═══ Data for this exercise

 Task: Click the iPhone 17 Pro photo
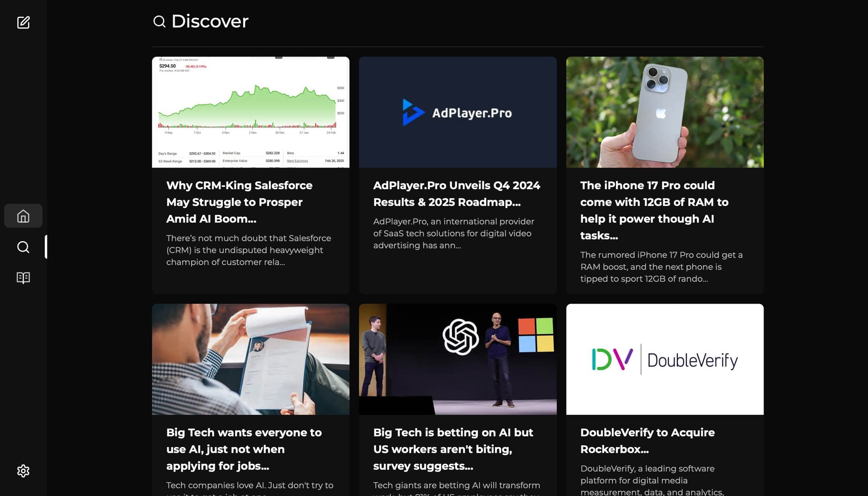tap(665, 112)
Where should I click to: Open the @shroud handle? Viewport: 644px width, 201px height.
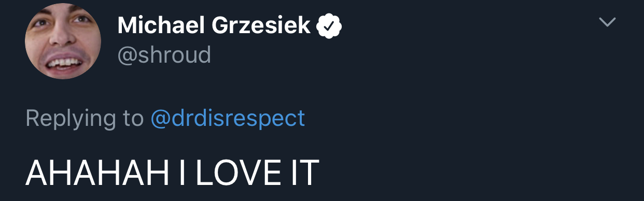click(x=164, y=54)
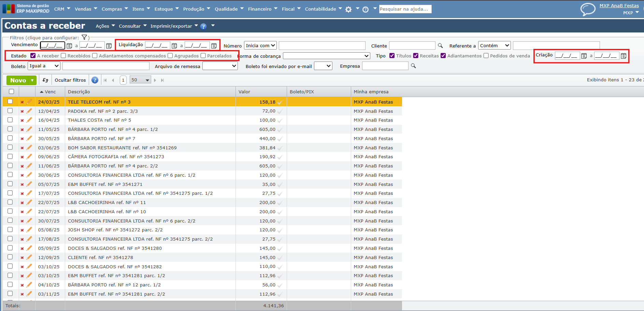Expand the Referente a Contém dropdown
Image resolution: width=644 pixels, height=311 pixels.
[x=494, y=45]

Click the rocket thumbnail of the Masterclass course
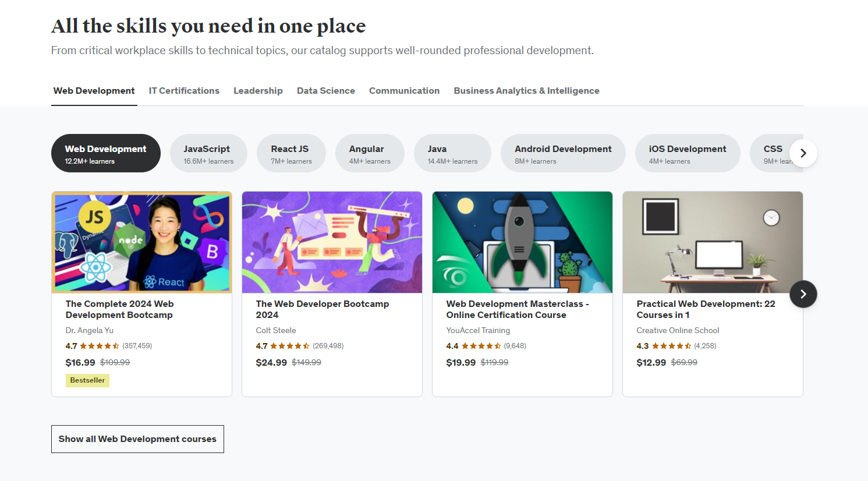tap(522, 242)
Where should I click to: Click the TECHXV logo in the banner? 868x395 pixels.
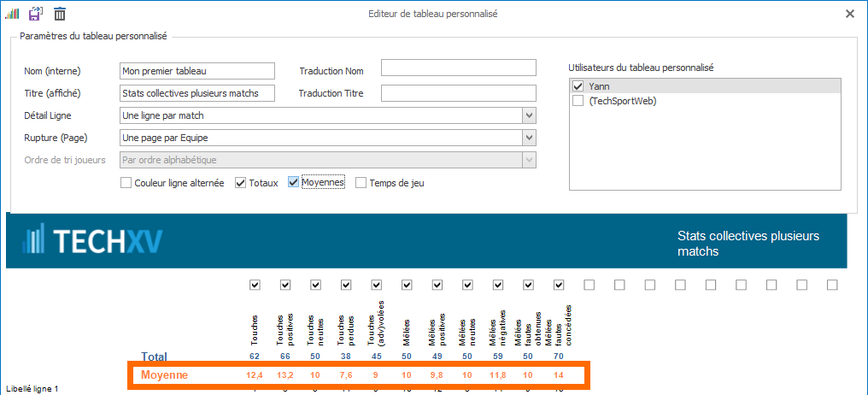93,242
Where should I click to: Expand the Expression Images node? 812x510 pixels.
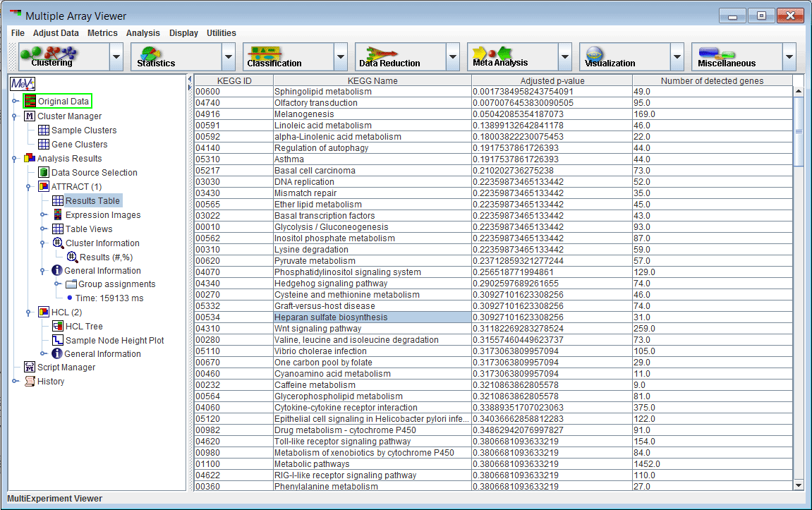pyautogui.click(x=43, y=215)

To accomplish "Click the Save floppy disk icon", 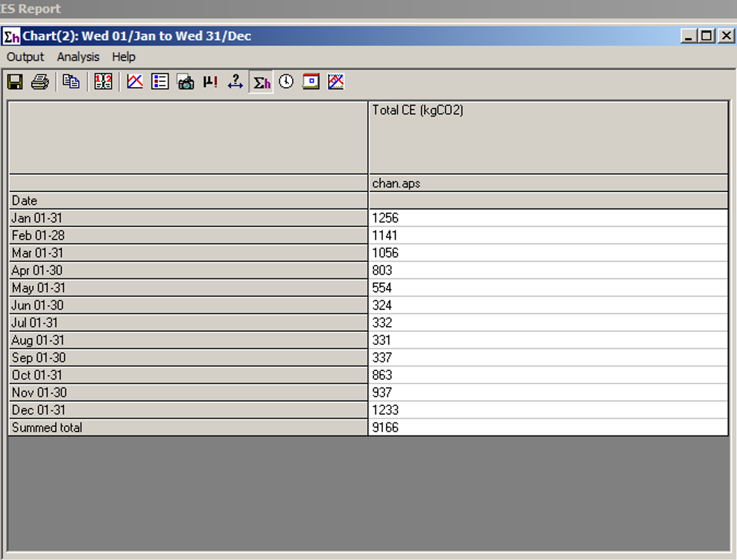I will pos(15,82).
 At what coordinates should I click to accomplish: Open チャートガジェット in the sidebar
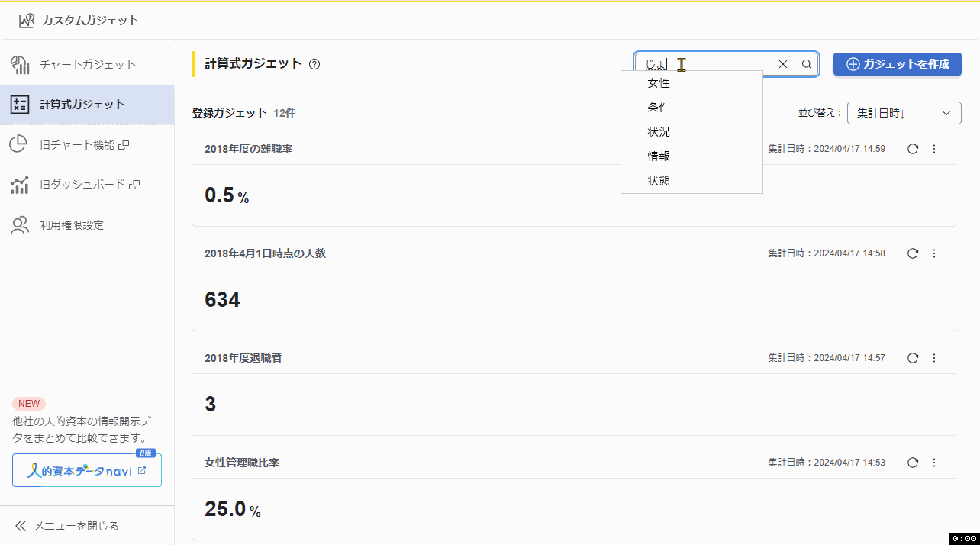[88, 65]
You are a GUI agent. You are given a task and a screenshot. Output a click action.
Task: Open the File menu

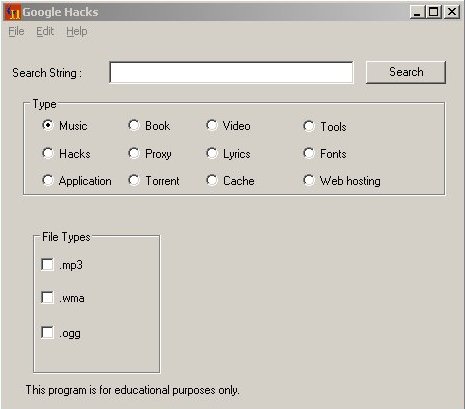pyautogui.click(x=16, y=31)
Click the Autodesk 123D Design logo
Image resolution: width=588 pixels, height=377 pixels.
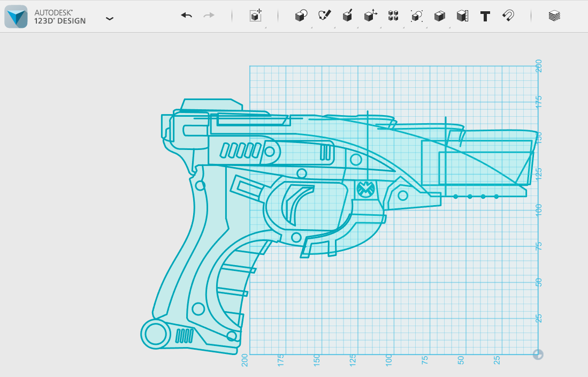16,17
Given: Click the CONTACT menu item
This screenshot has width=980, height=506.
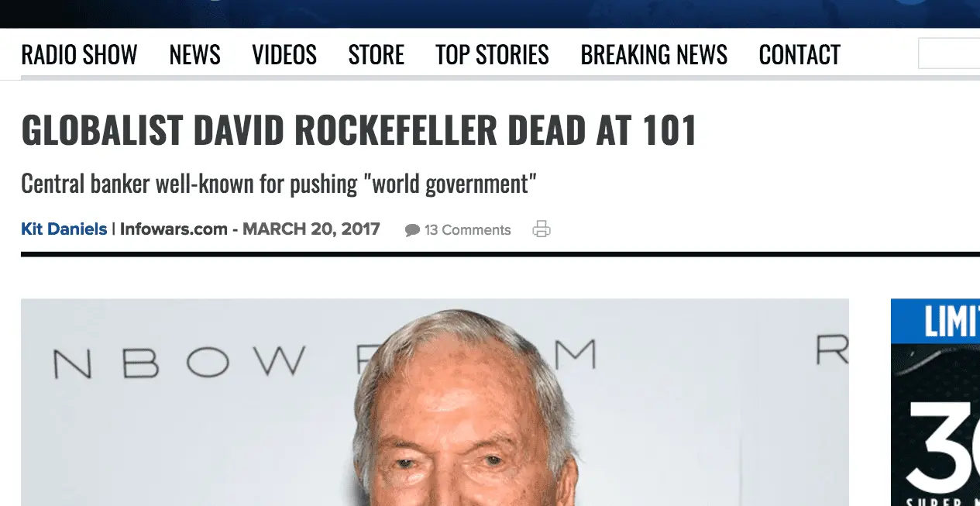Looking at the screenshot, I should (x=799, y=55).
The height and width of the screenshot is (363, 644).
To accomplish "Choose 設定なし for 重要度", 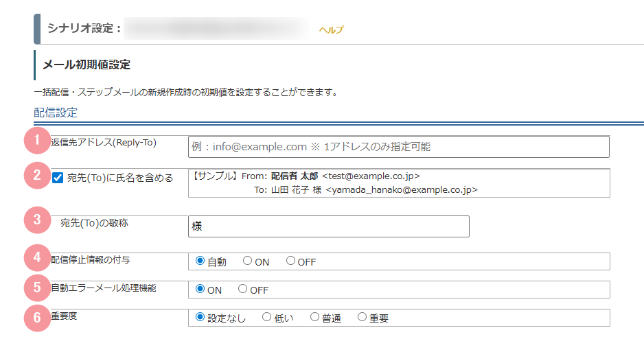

══════

◆ Directions for this task ◆
Please transcribe word for word the lines from the one bearing "Click the Autodesk 123D Design logo" through the last line of the records above, omitting the pictures.

◆ Solution for this exercise ◆
Click the Autodesk 123D Design logo
Image resolution: width=588 pixels, height=377 pixels.
16,17
Given: Click the CONTACT menu item
This screenshot has width=980, height=506.
Looking at the screenshot, I should (x=799, y=55).
The height and width of the screenshot is (363, 644).
To accomplish "Choose 設定なし for 重要度", 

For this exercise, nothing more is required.